Helping hand (1): ‘I was going to Galway, and at the Gort station I met two cloak and shawled countrywomen [...] who were obliged to go and some law official in Galway because of some money left them a kinsman in Australia. They had never been in a train or to place farther than a few miles from their own village, and they astray and terrified “like blind beasts in a bog” they said, and [I] took care of them through the day.’ (Selected Plays, p.358.)

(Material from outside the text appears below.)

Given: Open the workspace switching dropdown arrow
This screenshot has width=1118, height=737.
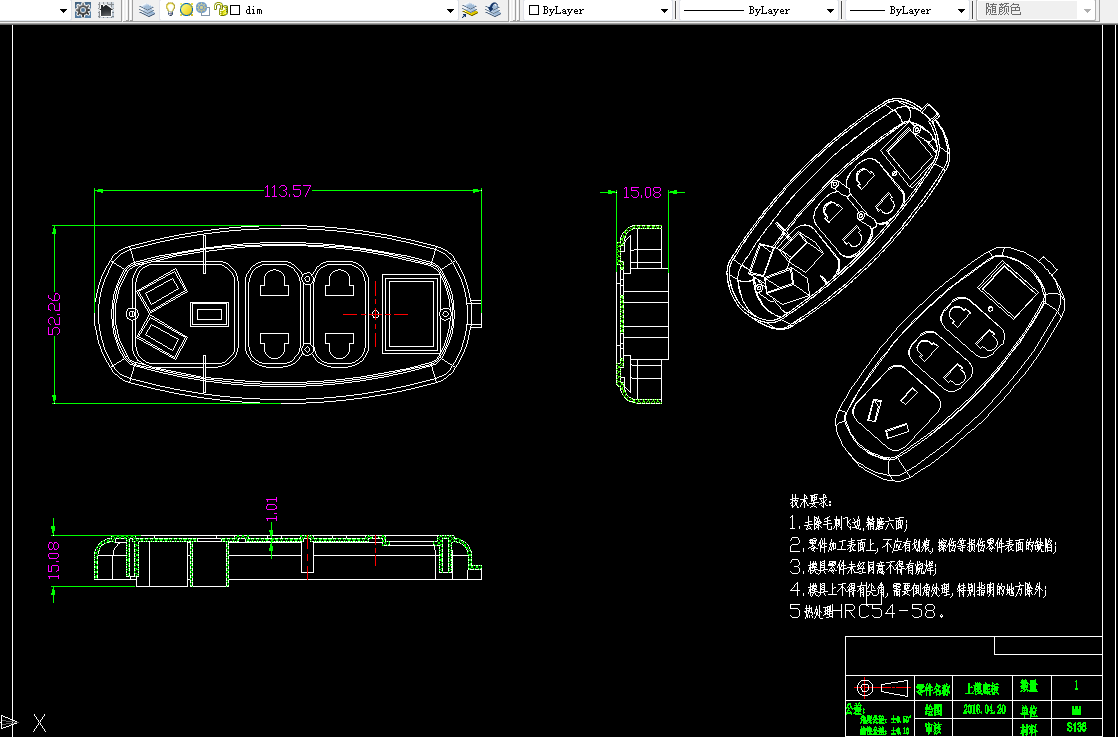Looking at the screenshot, I should (63, 11).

Helping hand (2): ‘I wonder if Joyce has written to you? Poor boy, I am afraid he will knock his ribs against the earth, but he has grit and will succeed in the end. You should write and ask him to breakfast with you on the morning he arrives, if you can get up early enough, and feed him and take care of him and give him dinner at Victoria before he goes, and help him on his way. I am writing to various people who kight possibly get him tuitions, and to Synge who could at least tell him of cheap lodgings.’ (Quoted in Elizabeth Coxhead, Lady Gregory, London: Secker & Warburg 1966,p.124.)

From the Plays:

The Rising of the Moon - the Sargeant: ‘Well, we have to do our duty in the force. Haven’t we the whole country depending on us to keep law and order? It’s those that are down would be up and those that are up would be[Pg 79] down, if it wasnῒt for us. Well, hurry on, you have plenty of other places to placard yet, and come back here then to me. You can take the lantern. Don’t be too long now. It’s very lonesome here with nothing but the moon.’ (Available at English Literature.net - online; acccessed 24.10.2020.)